The coming economic crisis, Part 2: Socialism is the solution!

“Study History,” poster by Ricardo Levins Morales

Dear friends,

Last time, we talked about the signs of an impending recession — what Marxists call a crisis of capitalist overproduction. What causes it, and what can we do to fight back?

A lot of blame for the impending capitalist crisis is being put on Donald Trump’s trade war with China. The tariffs imposed on China aren’t fair and certainly aren’t helping, but this is not the cause of the crisis

Overproduction is an automatic process built into the capitalist system. It doesn’t mean that workers have produced too many goods or services compared to what people actually need. It just means that more has been produced than the boss can sell at a profit, and that throws the whole system into crisis.

Overproduction is based on the tooth-and-nail competition and unplanned nature of the profit system, with bosses trying to produce more for less to get a leg up on their rivals and secure the most profit, often through the introduction of machinery and computer technology that increases workers’ productive capability.

§ **DATASET**:
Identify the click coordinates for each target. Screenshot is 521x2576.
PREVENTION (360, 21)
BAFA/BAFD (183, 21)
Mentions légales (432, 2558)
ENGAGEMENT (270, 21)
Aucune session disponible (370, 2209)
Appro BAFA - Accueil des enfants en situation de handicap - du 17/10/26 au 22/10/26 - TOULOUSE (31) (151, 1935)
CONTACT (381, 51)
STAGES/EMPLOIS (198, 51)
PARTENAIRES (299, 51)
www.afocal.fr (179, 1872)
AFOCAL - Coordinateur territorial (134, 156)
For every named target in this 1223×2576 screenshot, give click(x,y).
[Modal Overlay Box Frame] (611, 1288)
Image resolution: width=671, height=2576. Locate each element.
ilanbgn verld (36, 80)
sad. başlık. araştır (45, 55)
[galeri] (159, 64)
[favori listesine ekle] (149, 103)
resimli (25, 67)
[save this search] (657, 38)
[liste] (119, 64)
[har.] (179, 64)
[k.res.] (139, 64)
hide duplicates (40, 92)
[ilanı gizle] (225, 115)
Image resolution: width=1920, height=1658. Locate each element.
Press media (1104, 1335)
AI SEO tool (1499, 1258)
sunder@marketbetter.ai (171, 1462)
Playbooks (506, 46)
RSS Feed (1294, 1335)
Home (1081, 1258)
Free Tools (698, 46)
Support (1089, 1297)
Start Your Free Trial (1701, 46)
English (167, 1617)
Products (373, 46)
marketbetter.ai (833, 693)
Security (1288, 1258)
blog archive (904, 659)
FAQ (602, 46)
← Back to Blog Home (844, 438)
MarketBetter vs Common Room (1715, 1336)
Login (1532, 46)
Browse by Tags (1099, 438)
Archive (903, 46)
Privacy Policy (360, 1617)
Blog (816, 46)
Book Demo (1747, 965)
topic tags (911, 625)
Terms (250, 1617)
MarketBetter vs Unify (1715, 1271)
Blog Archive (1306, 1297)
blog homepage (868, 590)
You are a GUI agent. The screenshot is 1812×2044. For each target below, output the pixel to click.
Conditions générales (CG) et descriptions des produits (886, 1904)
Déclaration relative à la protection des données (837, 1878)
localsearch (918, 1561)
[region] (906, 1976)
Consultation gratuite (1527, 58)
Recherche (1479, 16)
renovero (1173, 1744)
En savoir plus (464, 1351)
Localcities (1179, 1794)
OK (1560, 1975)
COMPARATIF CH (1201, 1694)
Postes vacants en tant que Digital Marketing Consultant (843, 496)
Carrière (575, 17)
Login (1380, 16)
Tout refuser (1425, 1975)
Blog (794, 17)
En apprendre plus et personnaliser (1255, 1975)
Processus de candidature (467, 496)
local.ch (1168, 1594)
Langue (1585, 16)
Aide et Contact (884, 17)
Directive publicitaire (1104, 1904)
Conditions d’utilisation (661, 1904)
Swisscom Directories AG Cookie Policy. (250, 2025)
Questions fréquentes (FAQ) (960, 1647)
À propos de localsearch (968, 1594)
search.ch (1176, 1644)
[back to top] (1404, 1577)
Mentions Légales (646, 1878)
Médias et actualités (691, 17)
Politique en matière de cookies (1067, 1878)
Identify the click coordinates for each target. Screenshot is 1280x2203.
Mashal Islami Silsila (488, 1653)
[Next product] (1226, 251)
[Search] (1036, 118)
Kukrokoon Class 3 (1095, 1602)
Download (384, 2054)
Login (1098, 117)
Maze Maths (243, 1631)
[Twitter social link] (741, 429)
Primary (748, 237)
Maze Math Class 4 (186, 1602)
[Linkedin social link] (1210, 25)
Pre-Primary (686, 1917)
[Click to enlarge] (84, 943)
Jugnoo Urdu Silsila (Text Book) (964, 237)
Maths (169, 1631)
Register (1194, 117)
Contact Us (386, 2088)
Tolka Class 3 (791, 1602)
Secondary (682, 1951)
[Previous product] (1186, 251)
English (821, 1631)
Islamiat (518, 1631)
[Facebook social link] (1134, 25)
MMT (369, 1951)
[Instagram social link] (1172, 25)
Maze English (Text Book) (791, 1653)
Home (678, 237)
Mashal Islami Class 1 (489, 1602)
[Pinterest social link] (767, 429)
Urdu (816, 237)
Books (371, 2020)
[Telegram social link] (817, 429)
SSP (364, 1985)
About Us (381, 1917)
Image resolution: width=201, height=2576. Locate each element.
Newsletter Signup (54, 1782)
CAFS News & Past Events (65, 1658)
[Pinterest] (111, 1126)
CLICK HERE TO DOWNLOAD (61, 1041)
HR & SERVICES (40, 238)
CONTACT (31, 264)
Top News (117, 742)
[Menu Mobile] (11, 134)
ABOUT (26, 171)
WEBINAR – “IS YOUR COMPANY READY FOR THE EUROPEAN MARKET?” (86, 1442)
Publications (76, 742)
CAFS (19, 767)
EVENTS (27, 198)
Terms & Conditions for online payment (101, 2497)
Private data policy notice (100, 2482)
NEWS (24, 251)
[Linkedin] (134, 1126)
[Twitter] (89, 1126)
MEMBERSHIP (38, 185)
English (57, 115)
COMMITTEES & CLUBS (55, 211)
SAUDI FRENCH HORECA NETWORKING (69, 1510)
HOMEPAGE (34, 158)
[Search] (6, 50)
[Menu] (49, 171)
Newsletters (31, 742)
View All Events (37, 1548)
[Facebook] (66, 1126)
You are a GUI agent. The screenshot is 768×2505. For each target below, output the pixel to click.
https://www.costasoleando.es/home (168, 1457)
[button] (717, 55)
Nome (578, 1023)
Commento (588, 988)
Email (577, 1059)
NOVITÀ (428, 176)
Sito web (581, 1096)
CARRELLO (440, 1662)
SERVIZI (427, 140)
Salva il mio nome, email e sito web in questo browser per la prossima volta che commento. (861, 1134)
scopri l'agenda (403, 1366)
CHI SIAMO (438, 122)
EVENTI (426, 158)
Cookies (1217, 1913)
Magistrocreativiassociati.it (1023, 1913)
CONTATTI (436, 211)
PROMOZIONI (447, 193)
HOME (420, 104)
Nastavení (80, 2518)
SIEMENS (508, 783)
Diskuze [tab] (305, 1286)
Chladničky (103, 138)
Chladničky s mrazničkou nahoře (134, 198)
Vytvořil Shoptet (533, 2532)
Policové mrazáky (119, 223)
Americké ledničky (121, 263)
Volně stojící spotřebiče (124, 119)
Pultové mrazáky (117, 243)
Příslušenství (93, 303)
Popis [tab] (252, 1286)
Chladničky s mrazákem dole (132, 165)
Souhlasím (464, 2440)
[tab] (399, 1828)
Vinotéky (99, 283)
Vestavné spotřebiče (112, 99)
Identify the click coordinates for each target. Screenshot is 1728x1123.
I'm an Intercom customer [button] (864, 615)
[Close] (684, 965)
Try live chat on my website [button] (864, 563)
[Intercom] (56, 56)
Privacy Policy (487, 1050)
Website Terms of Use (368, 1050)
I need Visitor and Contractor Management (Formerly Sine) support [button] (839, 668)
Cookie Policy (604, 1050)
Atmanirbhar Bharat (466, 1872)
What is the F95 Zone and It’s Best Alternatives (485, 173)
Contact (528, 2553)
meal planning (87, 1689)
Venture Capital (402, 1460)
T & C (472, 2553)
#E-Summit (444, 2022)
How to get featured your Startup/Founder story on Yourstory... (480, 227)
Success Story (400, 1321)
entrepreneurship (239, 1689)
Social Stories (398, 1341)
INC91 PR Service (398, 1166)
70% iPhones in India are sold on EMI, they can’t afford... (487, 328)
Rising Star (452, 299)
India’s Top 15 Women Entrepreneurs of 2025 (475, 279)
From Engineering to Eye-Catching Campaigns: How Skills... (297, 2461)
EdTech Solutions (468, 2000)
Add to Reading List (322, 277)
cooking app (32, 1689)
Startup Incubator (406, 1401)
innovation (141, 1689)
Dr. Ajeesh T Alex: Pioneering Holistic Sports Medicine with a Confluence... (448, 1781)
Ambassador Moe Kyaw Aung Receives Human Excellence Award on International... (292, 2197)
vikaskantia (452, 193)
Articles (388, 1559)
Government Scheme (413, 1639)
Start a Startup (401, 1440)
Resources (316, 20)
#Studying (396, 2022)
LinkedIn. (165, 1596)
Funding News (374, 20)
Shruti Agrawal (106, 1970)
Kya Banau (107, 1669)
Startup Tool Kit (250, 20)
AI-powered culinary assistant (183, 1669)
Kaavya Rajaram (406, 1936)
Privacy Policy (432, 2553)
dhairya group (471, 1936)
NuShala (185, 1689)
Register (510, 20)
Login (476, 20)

§ **JOBS**:
[a] From the economic crisis article, reproduce the passage that opens with the words containing "Last time, we" and closes with "system into crisis.".
[b] In the economic crisis article, what do Marxists call an impending recession?
[c] Write the next part of the economic crisis article, picking up after its last sentence.

§ **ANSWERS FOR THE EXERCISE**:
[a]
Last time, we talked about the signs of an impending recession — what Marxists call a crisis of capitalist overproduction. What causes it, and what can we do to fight back?

A lot of blame for the impending capitalist crisis is being put on Donald Trump’s trade war with China. The tariffs imposed on China aren’t fair and certainly aren’t helping, but this is not the cause of the crisis

Overproduction is an automatic process built into the capitalist system. It doesn’t mean that workers have produced too many goods or services compared to what people actually need. It just means that more has been produced than the boss can sell at a profit, and that throws the whole system into crisis.

[b] A crisis of capitalist overproduction.

[c]
It also reflects the contradiction between social production of goods and services by many workers, on the one hand, and the appropriation of those goods and services for the profit of individual bosses, on the other.

Over the last 200 years, the bosses and bankers have come up with many stopgap measures to try to avert the crisis of overproduction. They use financial manipulation, lower credit rates, juggling free trade measures vs. tariffs, and on and on. But at best, these measures can only delay the inevitable, and at worst, they make the crash harsher when it does come. 

Frederick Engels studied capitalism together with his friend Karl Marx to help workers understand the system in order to change it. He described the boom and bust cycle of capitalism in his famous pamphlet, Socialism: Utopian and Scientific.” While much has changed in the last 140 years, the fundamental operation of capitalism is still just as he described it in 1880: 

“Since 1825, when the first general crisis broke out, the whole industrial and commercial world, production and exchange … are thrown out of joint about once every 10 years. Commerce is at a stand-still, the markets are glutted, products accumulate, as multitudinous as they are unsaleable, hard cash disappears, credit vanishes, factories are closed, the mass of the workers are in want of the means of subsistence because they have produced too much of the means of subsistence; bankruptcy follows upon bankruptcy, execution upon execution.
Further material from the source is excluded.